Manipulation of Liquid Crystals Helps Develop New Materials

A team of international scientists led by Juan J. de Pablo, a Professor of Chemical and Biological Engineering at the University of Wisconsin-Madison, has discovered that the manipulation of liquid crystals at the nanoscale can make the molecules they interact to self-assemble, thus paving the way to develop innovative materials with novel properties.

A computational model shows nanospheres of liquid crystal materials. The different patterns represent the self organization of surfactants, the molecules the liquid crystals interact with at their surface interface. (Image: Juan de Pablo.)

The results of the computer simulation study have been reported in the Nature journal. The study reveals the possibility of spontaneously forming new nanoscale morphologies using liquid crystals. The computational study simulated the characteristics of numerous rod-shaped liquid crystal molecules confined inside nano-sized liquid droplets. The study demonstrated that these liquid crystal molecules are capable of self-assembling when the droplets are cooled.

de Pablo explained that the cooling process forms a liquid crystal phase because the liquid droplets become ordered upon cooling. What surprised the team was the behavior of the liquid crystallinity inside the droplets that stimulated the self-organization of water and other molecules present at the droplets’ interface, called surfactants, to form nanodomains.

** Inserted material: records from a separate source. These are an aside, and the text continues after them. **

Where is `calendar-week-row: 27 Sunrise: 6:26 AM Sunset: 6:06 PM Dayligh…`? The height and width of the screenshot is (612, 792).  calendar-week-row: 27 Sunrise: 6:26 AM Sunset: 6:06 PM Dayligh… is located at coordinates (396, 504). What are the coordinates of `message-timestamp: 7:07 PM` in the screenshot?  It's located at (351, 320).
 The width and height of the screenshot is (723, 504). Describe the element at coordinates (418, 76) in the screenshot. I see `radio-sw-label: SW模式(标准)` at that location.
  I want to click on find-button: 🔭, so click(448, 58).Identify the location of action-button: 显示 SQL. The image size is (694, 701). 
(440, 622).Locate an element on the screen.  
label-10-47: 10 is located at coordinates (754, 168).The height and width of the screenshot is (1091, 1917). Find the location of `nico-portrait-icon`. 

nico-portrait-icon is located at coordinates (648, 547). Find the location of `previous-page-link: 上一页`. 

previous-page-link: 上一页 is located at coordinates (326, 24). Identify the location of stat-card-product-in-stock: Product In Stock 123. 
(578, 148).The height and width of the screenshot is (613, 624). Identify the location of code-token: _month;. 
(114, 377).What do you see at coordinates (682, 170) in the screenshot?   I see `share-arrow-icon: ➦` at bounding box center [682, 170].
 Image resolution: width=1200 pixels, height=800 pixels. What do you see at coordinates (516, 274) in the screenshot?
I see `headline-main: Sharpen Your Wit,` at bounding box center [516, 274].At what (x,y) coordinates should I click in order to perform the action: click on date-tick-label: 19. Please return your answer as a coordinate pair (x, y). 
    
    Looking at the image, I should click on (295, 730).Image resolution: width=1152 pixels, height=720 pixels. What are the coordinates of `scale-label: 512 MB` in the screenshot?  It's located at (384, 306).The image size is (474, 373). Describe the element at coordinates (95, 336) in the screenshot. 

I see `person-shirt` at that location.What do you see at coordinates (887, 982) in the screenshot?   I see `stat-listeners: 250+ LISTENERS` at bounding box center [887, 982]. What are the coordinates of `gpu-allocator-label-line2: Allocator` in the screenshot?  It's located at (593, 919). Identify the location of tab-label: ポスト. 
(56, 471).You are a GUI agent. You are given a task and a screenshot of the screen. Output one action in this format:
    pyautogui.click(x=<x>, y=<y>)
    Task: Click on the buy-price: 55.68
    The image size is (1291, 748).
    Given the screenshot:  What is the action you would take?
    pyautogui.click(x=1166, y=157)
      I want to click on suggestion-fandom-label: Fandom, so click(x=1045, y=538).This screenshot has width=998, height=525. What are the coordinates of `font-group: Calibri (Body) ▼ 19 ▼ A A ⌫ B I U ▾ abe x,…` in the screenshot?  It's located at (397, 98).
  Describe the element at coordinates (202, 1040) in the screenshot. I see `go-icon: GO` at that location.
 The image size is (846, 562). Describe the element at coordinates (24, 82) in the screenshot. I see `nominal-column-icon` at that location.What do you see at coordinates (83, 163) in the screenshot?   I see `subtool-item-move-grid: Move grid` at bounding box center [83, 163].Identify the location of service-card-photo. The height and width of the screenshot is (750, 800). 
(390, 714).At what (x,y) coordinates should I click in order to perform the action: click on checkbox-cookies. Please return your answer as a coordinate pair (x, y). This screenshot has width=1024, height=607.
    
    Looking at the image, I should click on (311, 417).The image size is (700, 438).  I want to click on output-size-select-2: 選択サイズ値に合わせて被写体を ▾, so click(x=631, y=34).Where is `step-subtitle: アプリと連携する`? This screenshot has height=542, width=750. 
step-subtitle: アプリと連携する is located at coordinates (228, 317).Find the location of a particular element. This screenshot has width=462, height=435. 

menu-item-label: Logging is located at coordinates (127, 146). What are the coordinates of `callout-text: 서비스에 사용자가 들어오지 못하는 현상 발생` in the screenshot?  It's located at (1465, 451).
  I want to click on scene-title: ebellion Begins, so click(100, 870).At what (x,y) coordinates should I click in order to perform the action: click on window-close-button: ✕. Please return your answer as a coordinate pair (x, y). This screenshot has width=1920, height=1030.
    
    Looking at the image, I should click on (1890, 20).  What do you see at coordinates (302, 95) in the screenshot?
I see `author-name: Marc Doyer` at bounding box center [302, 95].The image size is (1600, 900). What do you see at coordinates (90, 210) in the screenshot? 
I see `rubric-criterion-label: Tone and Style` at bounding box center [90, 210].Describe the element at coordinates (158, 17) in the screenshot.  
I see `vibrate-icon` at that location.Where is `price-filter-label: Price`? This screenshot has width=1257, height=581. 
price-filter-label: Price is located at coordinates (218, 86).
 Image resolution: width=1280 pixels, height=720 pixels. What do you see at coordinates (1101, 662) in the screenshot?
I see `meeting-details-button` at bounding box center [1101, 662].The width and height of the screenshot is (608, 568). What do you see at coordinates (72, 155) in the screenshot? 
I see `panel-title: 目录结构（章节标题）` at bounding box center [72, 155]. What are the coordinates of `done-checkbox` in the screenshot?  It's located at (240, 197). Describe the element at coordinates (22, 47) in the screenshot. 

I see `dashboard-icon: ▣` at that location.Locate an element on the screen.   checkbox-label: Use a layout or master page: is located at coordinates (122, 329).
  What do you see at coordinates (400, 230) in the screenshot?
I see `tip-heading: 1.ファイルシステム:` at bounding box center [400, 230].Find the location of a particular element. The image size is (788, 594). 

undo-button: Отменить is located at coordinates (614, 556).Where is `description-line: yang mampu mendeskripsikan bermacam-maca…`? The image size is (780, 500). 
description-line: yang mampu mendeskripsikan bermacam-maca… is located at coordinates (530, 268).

This result shows that the interface molecules assume a homogeneous distribution when a liquid crystal is absent. However, the presence of a liquid crystal makes them to create an ordered nanostructure. de Pablo informed that the study results offer the possibility to create new structures and materials through the formation of these ordered nanophases by manipulating them either through surfactant concentration or droplet size.

For instance, surfactants bonded to DNA molecules can be attached to liquid crystal droplets, which can then be organized through DNA hybridization, opening up the possibility to detect viruses, biological molecules and toxins using liquid crystals. The arrangement of the liquid crystals and the surfactants inside the droplet gets changed when a protein or virus is attached to the droplet, thus generating an optical signal, which is useful in biology research settings, health care and biosecurity.